Confidentiality. This agreement is between Sefirot Consulting LLC and the entity represented by the signatory below. Both parties agree to hold in strict confidence all non-public information exchanged in the course of evaluating or conducting an engagement — including rate structures, operational methods, compliance frameworks, vendor relationships, network contacts, financial data, group and property specific deal structures, barter arrangements, negotiated packages or price points for vendor purchased inventory including but not limited to food products, alcohol, ice, cleaning supplies, paper goods and strategic intelligence. Information disclosed by either party may be used for the purpose of the engagement and may not be shared with any third party without the disclosing party's written consent.
Sefirot operates across multiple clients, industries, and markets simultaneously. Sefirot maintains operational compartmentalization between engagements at its own discretion. Sefirot will not share the signatory's confidential information with other clients and will not use intelligence from one engagement to the material advantage of another.
Each party retains ownership of documents, work product, and materials created or owned prior to or independently of the engagement. Documents created during an engagement are jointly usable by both parties for the purposes of that engagement. Sefirot agrees not to use or disclose materials proprietary to the signatory's organization for the material benefit of any direct competitor — provided that this restriction does not apply to information that enters the public sphere through completion of the work (including stage design, event production elements, or other publicly visible outputs), to Sefirot's general methodologies and frameworks developed across engagements, or to any information independently developed by Sefirot without reference to the signatory's proprietary materials.
Exclusions.
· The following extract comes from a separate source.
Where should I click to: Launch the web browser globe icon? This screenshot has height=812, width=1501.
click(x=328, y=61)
Information is not confidential under this agreement if: it was known to the receiving party prior to disclosure, including through prior work, prior art, or prior professional knowledge; it is or becomes publicly available through no action of the receiving party; it is independently developed by the receiving party without reference to the disclosing party's information, including through standard industry practice or professional best practices; or its disclosure is required by law, court order, or regulatory authority — in which case the receiving party gives prompt written notice and cooperates to limit scope.
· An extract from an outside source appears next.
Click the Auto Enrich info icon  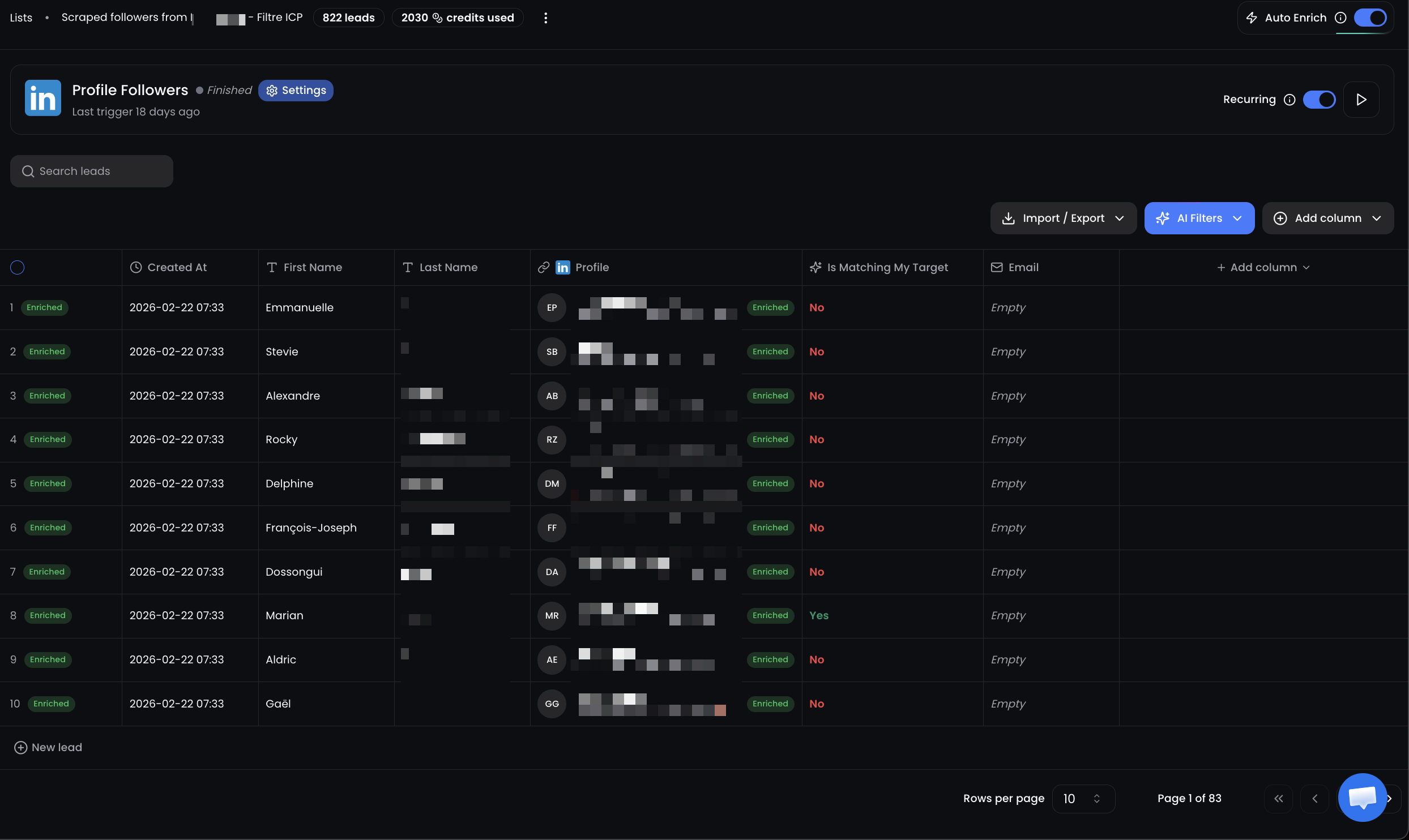[x=1340, y=18]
Limitation of liability and indemnity. Sefirot acts as an independent consultant and does not serve as an officer, principal, or signatory of the signatory's organization. Sefirot does not bind, execute, or sign on the client's behalf. Neither party's liability for breach of confidentiality obligations shall exceed the greater of the total fees paid by client to Sefirot in the twelve months preceding the breach or $25,000. This limitation does not apply to willful misappropriation or Sefirot's right to seek injunctive relief.
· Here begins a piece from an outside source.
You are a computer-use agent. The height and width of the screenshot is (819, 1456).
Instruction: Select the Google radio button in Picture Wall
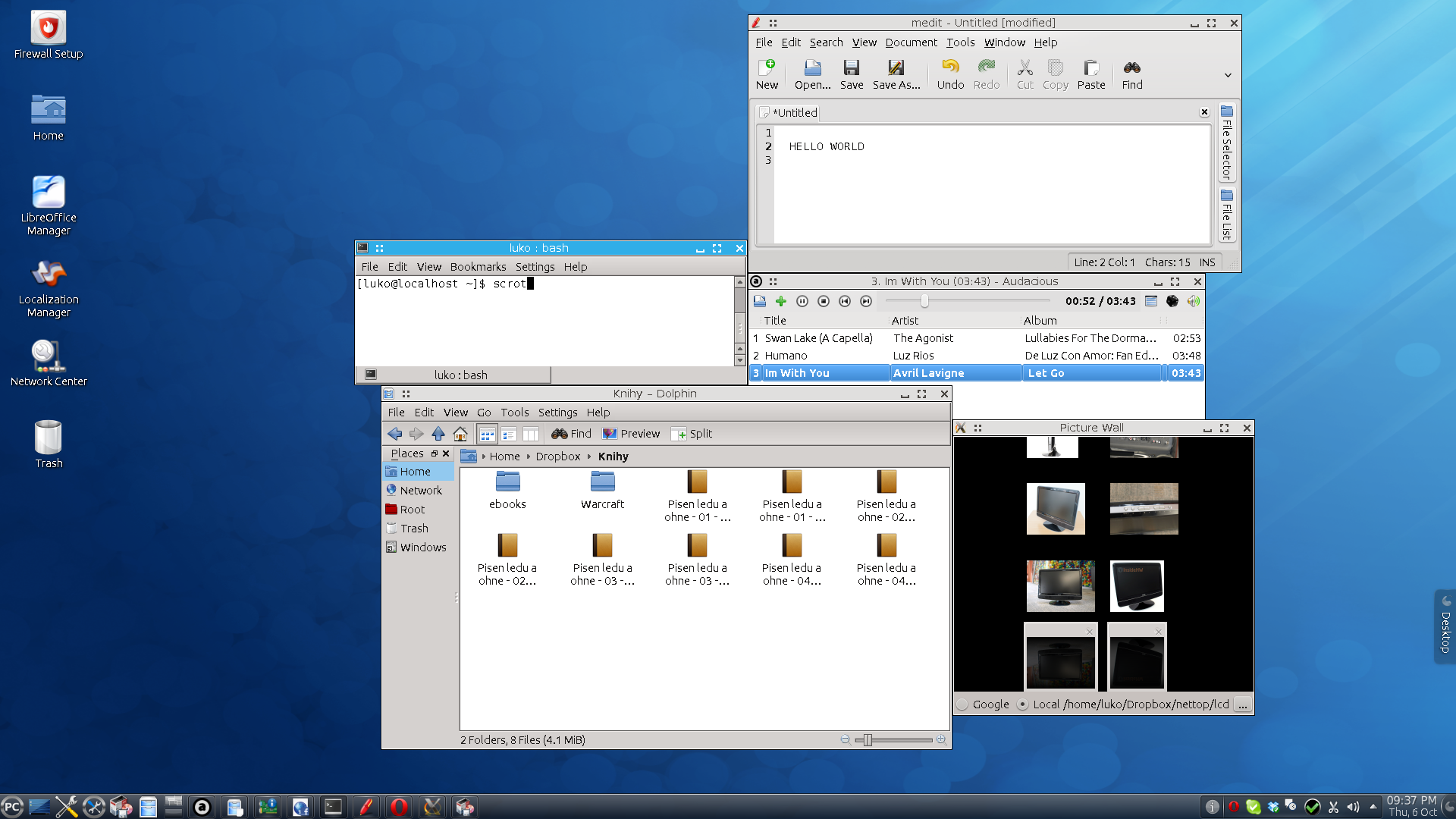coord(963,704)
Term, remedies, and governing law. This agreement is in effect for three years from the date of signature, or for the duration of any active engagement plus three years following conclusion — whichever is longer. A breach causes irreparable harm. Either party may seek injunctive relief immediately and without bond. Disputes are resolved by binding arbitration under AAA Commercial Rules in Hudson County, New Jersey; the prevailing party recovers fees. New Jersey law governs. Nothing herein creates an engagement, equity relationship, or partnership — those require a separate signed instrument.